## Set 5
## 3. Word2Vec **Principles**

#### Preparation


The following function may be useful for loading the necessary data.

In [2]:
import requests

url_dict = {
    'dr_seuss.txt': 'https://caltech-cs155.s3.us-east-2.amazonaws.com/sets/set5/data/dr_seuss.txt',
    'P3CHelpers.py': 'https://caltech-cs155.s3.us-east-2.amazonaws.com/sets/set5/code/P3CHelpers.py'
}

def download_file(file_path):
    url = url_dict[file_path]
    print('Start downloading...')
    with requests.get(url, stream=True) as r:
        r.raise_for_status()
        with open(file_path, 'wb') as f:
            for chunk in r.iter_content(chunk_size=1024 * 1024 * 1024):
                f.write(chunk)
    print('Complete')

In [3]:
# Download files
download_file('dr_seuss.txt')
download_file('P3CHelpers.py')

Start downloading...
Complete
Start downloading...
Complete


In [4]:
import numpy as np
from P3CHelpers import *
import torch
import torch.nn as nn
import torch.optim as optim

#### Problem D:
Fill in the generate_traindata and find_most_similar_pairs functions.

In [5]:
def get_word_repr(word_to_index, word):
    """
    Returns one-hot-encoded feature representation of the specified word given
    a dictionary mapping words to their one-hot-encoded index.

    Arguments:
        word_to_index: Dictionary mapping words to their corresponding index
                       in a one-hot-encoded representation of our corpus.

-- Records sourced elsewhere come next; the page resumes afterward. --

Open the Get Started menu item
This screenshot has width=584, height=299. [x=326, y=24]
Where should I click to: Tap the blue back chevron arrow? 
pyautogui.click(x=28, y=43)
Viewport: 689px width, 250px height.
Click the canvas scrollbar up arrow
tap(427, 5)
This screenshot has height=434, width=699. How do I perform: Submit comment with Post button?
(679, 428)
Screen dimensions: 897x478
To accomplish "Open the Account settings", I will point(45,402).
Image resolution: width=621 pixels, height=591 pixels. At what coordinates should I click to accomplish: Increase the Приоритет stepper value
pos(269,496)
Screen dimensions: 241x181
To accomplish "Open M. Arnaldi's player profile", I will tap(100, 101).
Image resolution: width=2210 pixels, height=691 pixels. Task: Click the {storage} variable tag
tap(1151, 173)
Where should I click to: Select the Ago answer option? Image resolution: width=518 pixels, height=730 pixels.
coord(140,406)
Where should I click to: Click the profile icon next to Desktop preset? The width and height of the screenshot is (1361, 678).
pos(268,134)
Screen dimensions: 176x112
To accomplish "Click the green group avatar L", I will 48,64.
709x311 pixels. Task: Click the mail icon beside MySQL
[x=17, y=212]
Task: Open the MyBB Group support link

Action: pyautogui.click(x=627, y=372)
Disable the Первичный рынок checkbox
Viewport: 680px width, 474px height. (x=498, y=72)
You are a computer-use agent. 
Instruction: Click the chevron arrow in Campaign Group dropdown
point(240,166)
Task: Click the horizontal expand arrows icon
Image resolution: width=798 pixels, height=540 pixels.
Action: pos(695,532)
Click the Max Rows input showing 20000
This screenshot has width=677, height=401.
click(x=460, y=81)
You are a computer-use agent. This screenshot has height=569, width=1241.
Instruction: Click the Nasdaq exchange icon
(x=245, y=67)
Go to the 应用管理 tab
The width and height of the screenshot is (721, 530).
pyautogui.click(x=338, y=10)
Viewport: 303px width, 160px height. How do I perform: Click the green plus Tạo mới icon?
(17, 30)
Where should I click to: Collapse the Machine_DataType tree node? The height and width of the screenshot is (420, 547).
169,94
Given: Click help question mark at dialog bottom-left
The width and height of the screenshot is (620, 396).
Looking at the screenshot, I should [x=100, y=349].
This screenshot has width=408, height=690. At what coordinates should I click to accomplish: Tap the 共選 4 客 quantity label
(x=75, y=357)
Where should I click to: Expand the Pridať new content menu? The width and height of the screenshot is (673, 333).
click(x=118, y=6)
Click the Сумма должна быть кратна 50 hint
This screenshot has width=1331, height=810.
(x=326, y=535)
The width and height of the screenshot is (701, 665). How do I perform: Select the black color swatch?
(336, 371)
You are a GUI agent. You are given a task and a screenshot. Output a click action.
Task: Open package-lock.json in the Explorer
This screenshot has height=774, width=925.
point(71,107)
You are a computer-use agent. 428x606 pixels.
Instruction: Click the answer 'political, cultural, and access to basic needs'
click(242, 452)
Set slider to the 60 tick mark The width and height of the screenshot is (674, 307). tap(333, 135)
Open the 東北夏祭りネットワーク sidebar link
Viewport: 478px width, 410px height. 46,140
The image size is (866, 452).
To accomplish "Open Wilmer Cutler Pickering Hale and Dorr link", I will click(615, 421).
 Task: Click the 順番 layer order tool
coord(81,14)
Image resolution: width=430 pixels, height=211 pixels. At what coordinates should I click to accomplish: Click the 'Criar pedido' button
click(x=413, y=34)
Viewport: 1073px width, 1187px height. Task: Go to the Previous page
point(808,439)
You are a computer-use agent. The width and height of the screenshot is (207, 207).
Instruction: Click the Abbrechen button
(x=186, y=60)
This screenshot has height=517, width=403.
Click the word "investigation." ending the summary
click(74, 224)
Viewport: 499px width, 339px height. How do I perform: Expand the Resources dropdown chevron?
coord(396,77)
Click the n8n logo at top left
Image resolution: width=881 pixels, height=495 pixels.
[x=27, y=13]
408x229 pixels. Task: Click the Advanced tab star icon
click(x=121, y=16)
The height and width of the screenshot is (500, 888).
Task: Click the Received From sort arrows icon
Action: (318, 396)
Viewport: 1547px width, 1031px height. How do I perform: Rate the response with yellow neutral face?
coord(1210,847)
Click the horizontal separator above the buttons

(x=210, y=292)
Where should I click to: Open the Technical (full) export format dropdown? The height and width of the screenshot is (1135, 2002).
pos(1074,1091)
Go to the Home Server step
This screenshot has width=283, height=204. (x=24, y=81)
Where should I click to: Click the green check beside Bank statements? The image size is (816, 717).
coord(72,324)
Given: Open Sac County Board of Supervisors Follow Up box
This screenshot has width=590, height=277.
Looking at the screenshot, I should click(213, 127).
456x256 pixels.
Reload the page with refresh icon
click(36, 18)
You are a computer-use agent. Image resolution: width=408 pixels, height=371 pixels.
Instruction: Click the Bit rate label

        word:          Word whose feature representation we wish to compute.

    Returns:
        feature_representation:     Feature representation of the passed-in word.
    """
    unique_words = word_to_index.keys()
    # Return a vector that's zero everywhere besides the index corresponding to <word>
    feature_representation = np.zeros(len(unique_words))
    feature_representation[word_to_index[word]] = 1
    return feature_representation

def generate_traindata(word_list, word_to_index, window_size=4):
    """
    Generates training data for Skipgram model.

    Arguments:
        word_list:     Sequential list of words (strings).
        word_to_index: Dictionary mapping words to their corresponding index
                       in a one-hot-encoded representation of our corpus.

        window_size:   Size of Skipgram window. Defaults to 2
                       (use the default value when running your code).

    Returns:
        (trainX, trainY):     A pair of matrices (trainX, trainY) containing training
                              points (one-hot-encoded vectors) and their corresponding output_word
                              (also one-hot-encoded vectors)

    """
    trainX = []
    trainY = []
    for i, word in enumerate(word_list):
      feature_rep = get_word_repr(word_to_index, word)

      window = [i+j for j in range(-window_size, window_size+1) if (i+j >= 0) and (i+j < len(word_list)) and (j != 0)]

      for j in window:
          context = word_list[j]
          context_feature = get_word_repr(word_to_index, context)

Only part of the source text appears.